Mailing List Archive

Returning large resultset is slow and resource intensive
Hello everyone,
For our use case, we need to run queries which return the full
matched result set. In some cases, this result set can be large (50k+
results out of 4 million total documents).
Perf test showed that just 4 threads running random queries returning 50k
results make Lucene utilize 100% CPU on a 4-core machine (profiler
screenshot
<https://user-images.githubusercontent.com/6069066/157188814-fbd9d205-c2e4-45b6-b98d-b7622b6ac801.png>).
The query is very simple and contains only a single-term filter clause, all
unrelated parts of the application are disabled, no stored fields are
fetched, GC is doing minimal amount of work
<https://user-images.githubusercontent.com/6069066/157191646-eb8c5ccc-41c1-4af1-afcf-37d0c5f86054.png>
.

My understanding is that fetching a large result set is not exactly
the best use case for Lucene, as explained here
<http://philosophyforprogrammers.blogspot.com/2010/09/lucene-performance.html>.
But I wonder if there are ways to optimize something / use a special type
of collector in order to minimize CPU utilization?

Thank you,
Alex
RE: Returning large resultset is slow and resource intensive [ In reply to ]
Hi,

> For our use case, we need to run queries which return the full
> matched result set. In some cases, this result set can be large (50k+
> results out of 4 million total documents).
> Perf test showed that just 4 threads running random queries returning 50k
> results make Lucene utilize 100% CPU on a 4-core machine (profiler
> screenshot
> <https://user-images.githubusercontent.com/6069066/157188814-fbd9d205-
> c2e4-45b6-b98d-b7622b6ac801.png>).

This screenshot shows the problem: The search methods returning TopDocs (or TopFieldDocs) should never ever be used to retrieve a larger amount or ALL results. This is called "deep paging" problem. Lucene cannot return "paged" results easily starting at a specific result page, it has to score all results and insert them into a priority queue - this does not scale well because the priority queue approach is made for quuickly getting top-ranking results. So to get all results, don't call: <https://lucene.apache.org/core/9_0_0/core/org/apache/lucene/search/IndexSearcher.html#search(org.apache.lucene.search.Query,int)>

If you just want to get all results then you should write your own collector (single threaded as subclass of SimpleCollector, an alternative is CollectorManager for multithreaded search with a separate "reduce" step to merge results of each index segment) that just retrieves document ids and processes them. If you don't need the score, don't call the scoring methods in the Scorable.

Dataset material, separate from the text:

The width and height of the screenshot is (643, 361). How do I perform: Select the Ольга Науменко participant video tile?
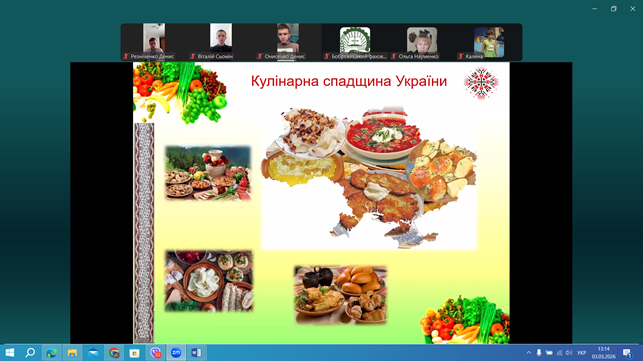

For this you have to create a subclass of SimpleCollector (and CollectorManager, if needed) and implement its methods that are called by the query internal as a kind of "notifications" about which index segment you are and which result *relative* to this index segment you. Important things:
- you get notified about new segments using SimpleCollector#doSetNextReader. Save the content in a local field of the collector for later usage
- if you need the scores also implement SimpleCollector#setScorer().
- for each search hit of the reader passed in the previous call you get the SimpleCollector#collect() method called. Use the document id passed and resolve it using the leaf reader to the actual document and its fields/doc values. To get the score ask the Scoreable from previous call.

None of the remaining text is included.